#### [Task objective]
In the material below, begin at the line that has "You are a computer-use agent.", stop after the line that has "This screenshot has", and transcribe those lines exactly, without pictures.

Exercise inputs below:

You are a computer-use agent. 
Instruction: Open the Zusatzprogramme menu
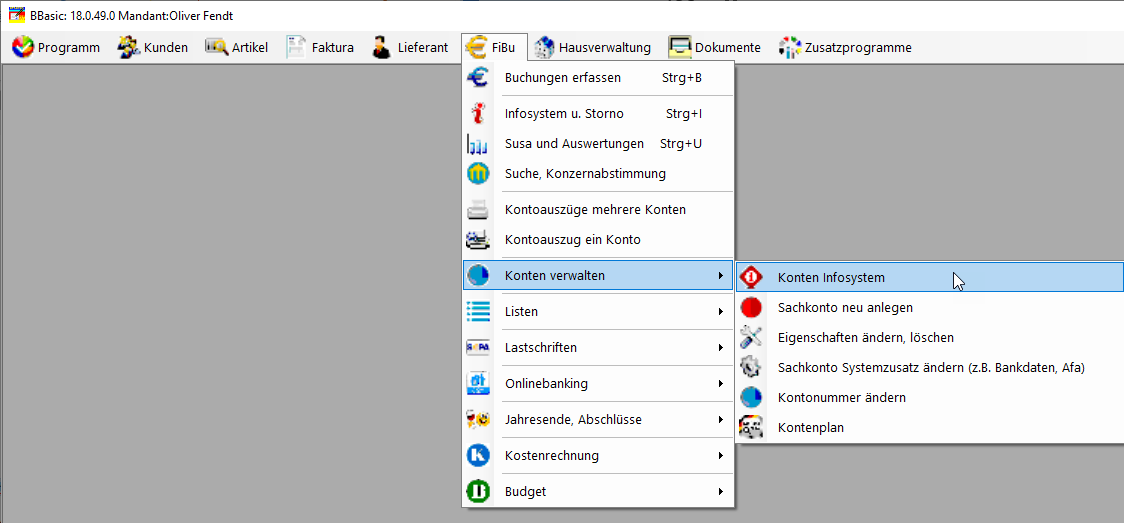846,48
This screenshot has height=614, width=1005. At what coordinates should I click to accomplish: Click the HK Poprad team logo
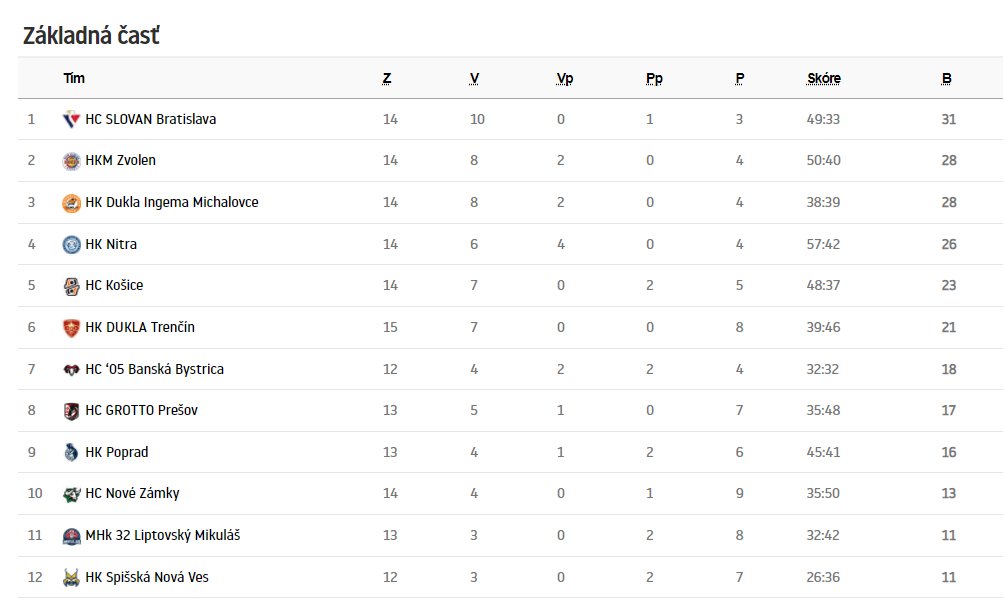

End of Exercise inputs.
Exercise inputs below:

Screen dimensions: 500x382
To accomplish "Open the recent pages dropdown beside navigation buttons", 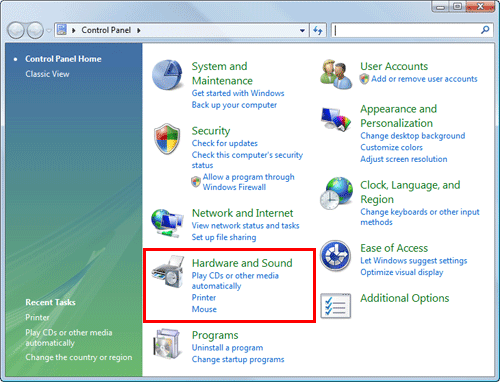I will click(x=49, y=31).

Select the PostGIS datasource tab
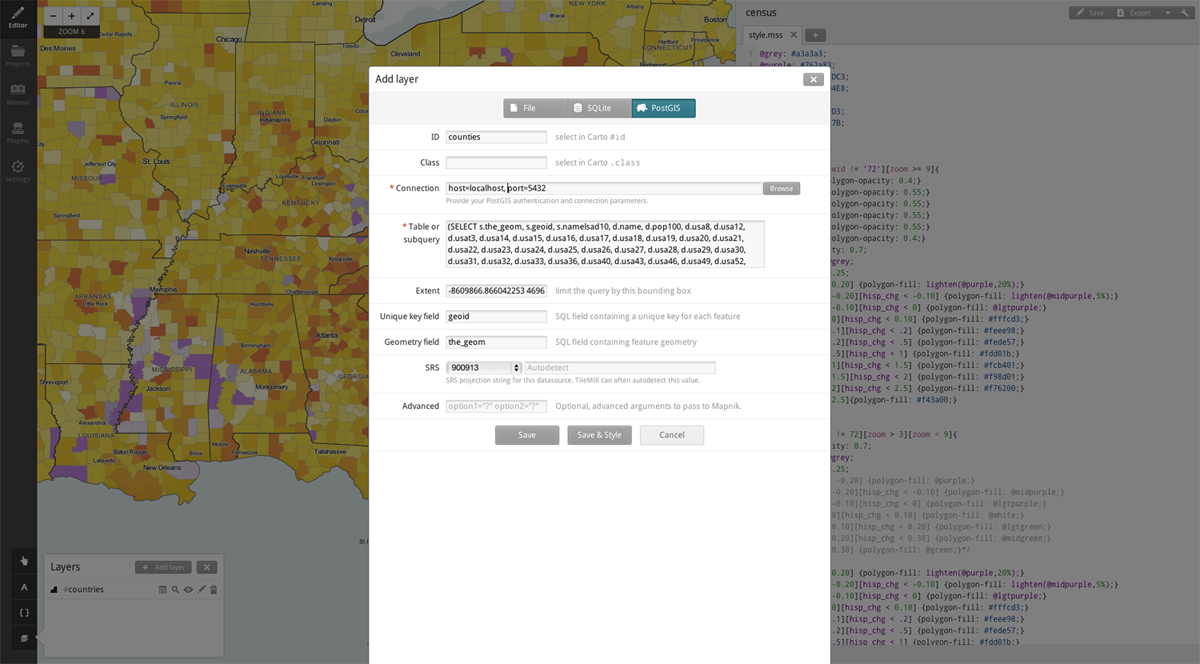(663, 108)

End of Exercise inputs.

#### [Written response]
You are a computer-use agent. 
Instruction: Open the Zusatzprogramme menu
846,48
This screenshot has height=614, width=1005. At what coordinates should I click to accomplish: Click the HK Poprad team logo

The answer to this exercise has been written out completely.